Duplicate the listing below, from its first line up to and including the line that contains "pyautogui.click(x=552, y=120)", keeping every line unchanged.

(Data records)
## Start
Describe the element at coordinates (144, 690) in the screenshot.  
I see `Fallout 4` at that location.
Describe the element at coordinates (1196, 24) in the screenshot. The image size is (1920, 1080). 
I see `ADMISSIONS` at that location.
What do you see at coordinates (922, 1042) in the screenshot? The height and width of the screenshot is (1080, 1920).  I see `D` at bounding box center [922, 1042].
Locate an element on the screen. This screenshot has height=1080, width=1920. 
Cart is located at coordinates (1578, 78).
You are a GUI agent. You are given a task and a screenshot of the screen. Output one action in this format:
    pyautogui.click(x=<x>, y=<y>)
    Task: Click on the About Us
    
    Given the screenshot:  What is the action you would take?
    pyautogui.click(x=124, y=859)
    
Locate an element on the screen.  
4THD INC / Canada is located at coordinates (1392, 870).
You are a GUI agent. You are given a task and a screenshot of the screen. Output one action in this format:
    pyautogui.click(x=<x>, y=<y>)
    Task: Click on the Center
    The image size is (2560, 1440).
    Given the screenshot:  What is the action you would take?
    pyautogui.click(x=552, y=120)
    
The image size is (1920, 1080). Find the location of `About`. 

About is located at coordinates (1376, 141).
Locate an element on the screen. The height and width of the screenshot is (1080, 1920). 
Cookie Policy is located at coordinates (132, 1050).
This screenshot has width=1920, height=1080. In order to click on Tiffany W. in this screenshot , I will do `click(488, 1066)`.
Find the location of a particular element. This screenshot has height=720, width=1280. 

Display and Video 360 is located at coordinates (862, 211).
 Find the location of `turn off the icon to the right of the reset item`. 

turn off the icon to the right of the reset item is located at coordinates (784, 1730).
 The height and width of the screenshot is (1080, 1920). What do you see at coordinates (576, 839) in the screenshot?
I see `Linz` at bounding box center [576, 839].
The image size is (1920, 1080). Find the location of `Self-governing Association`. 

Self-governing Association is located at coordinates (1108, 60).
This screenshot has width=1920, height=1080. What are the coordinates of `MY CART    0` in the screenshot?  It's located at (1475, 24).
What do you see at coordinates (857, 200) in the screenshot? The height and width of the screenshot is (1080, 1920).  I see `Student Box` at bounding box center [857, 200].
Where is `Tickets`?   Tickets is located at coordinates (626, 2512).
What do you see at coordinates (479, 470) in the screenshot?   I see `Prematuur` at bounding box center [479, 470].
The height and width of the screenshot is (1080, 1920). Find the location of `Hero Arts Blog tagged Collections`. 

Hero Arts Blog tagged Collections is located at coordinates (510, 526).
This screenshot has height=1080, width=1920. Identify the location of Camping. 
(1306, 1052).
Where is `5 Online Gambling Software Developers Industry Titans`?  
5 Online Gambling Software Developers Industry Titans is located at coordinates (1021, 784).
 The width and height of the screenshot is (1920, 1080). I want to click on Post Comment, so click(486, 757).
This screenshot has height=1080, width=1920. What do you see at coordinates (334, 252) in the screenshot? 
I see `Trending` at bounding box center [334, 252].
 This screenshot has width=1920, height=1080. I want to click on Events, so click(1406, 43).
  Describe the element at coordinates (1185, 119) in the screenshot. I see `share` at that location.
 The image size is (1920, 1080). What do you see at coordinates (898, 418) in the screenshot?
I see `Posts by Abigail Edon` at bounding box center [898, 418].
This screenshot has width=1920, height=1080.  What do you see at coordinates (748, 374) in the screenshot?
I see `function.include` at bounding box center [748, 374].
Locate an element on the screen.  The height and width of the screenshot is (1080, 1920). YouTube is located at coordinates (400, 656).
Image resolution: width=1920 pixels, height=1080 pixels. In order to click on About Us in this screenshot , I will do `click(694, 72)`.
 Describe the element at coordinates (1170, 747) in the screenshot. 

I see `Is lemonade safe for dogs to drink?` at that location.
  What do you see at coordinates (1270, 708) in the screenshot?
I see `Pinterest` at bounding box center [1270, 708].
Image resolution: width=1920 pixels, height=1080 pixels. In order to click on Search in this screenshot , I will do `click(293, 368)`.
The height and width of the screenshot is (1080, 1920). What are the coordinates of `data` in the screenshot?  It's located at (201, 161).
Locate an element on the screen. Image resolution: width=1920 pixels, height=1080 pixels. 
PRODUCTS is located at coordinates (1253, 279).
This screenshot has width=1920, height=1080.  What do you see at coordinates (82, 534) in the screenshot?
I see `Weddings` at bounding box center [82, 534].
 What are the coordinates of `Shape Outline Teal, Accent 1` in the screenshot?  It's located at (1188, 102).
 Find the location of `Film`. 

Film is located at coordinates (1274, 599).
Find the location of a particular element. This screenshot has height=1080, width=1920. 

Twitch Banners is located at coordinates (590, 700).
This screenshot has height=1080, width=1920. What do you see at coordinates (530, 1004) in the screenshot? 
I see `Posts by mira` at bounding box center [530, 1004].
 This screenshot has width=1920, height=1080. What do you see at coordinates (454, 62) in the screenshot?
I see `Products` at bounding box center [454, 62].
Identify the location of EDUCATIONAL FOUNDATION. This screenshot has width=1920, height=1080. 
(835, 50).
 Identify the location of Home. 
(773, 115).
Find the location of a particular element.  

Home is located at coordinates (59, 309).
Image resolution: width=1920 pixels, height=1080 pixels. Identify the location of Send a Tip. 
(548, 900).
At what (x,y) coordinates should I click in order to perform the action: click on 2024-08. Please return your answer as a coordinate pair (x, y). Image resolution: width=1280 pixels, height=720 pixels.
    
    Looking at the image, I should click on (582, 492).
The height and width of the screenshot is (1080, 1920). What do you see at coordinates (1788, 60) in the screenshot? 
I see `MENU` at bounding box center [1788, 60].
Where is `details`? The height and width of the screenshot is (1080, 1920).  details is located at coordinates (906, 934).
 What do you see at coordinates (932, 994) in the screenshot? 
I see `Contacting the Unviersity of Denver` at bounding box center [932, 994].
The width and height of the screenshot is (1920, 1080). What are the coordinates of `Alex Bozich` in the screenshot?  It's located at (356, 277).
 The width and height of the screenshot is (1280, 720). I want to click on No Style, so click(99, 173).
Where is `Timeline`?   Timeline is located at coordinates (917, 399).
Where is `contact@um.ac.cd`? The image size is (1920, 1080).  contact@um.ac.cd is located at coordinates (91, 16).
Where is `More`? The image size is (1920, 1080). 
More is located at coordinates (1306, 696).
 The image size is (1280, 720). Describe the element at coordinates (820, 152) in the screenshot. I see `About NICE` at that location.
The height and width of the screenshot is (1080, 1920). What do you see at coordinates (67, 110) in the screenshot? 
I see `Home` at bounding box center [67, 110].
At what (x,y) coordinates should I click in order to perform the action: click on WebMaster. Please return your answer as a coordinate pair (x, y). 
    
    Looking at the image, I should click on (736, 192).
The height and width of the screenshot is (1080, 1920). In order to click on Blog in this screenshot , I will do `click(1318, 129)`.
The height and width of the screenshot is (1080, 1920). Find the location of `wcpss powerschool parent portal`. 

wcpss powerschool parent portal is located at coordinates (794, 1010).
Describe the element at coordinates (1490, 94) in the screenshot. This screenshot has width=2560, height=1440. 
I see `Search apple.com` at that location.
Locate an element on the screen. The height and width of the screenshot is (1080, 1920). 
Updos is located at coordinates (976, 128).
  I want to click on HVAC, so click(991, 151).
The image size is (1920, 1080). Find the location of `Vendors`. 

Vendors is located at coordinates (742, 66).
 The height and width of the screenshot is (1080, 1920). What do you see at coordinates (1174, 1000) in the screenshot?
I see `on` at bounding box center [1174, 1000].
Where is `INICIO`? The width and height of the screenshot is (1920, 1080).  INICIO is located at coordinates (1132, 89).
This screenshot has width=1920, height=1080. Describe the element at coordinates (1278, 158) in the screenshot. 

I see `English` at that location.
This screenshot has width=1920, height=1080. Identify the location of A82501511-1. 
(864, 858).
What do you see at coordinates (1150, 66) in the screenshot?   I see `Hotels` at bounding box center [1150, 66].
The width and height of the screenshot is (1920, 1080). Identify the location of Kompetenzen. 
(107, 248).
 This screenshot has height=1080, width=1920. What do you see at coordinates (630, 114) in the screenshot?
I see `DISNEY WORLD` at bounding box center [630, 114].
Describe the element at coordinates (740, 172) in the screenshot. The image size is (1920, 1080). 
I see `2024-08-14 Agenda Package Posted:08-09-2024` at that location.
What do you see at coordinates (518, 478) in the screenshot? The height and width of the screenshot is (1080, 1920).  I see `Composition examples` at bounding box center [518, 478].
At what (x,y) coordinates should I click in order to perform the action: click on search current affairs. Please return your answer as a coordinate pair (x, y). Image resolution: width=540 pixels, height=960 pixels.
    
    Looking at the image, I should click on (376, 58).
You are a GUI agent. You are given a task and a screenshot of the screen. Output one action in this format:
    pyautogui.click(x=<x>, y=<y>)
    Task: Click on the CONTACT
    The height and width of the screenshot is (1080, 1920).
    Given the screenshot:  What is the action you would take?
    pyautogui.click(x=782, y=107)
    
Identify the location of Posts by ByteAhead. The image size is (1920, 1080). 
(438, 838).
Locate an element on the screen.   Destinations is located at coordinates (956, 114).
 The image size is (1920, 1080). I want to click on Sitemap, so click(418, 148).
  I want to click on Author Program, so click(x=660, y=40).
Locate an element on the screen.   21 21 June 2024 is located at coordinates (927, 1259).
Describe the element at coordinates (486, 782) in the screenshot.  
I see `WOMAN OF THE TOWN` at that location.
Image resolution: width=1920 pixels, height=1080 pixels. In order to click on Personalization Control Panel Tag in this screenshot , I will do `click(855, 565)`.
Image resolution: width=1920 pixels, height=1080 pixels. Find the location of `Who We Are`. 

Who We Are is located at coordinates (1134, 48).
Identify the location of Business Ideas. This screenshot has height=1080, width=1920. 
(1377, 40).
## End
Full response →
Describe the element at coordinates (144, 690) in the screenshot.  
I see `Fallout 4` at that location.
Describe the element at coordinates (1196, 24) in the screenshot. The image size is (1920, 1080). 
I see `ADMISSIONS` at that location.
What do you see at coordinates (922, 1042) in the screenshot? The height and width of the screenshot is (1080, 1920).  I see `D` at bounding box center [922, 1042].
Locate an element on the screen. This screenshot has height=1080, width=1920. 
Cart is located at coordinates (1578, 78).
You are a GUI agent. You are given a task and a screenshot of the screen. Output one action in this format:
    pyautogui.click(x=<x>, y=<y>)
    Task: Click on the About Us
    
    Given the screenshot:  What is the action you would take?
    pyautogui.click(x=124, y=859)
    
Locate an element on the screen.  
4THD INC / Canada is located at coordinates (1392, 870).
You are a GUI agent. You are given a task and a screenshot of the screen. Output one action in this format:
    pyautogui.click(x=<x>, y=<y>)
    Task: Click on the Center
    The image size is (2560, 1440).
    Given the screenshot:  What is the action you would take?
    pyautogui.click(x=552, y=120)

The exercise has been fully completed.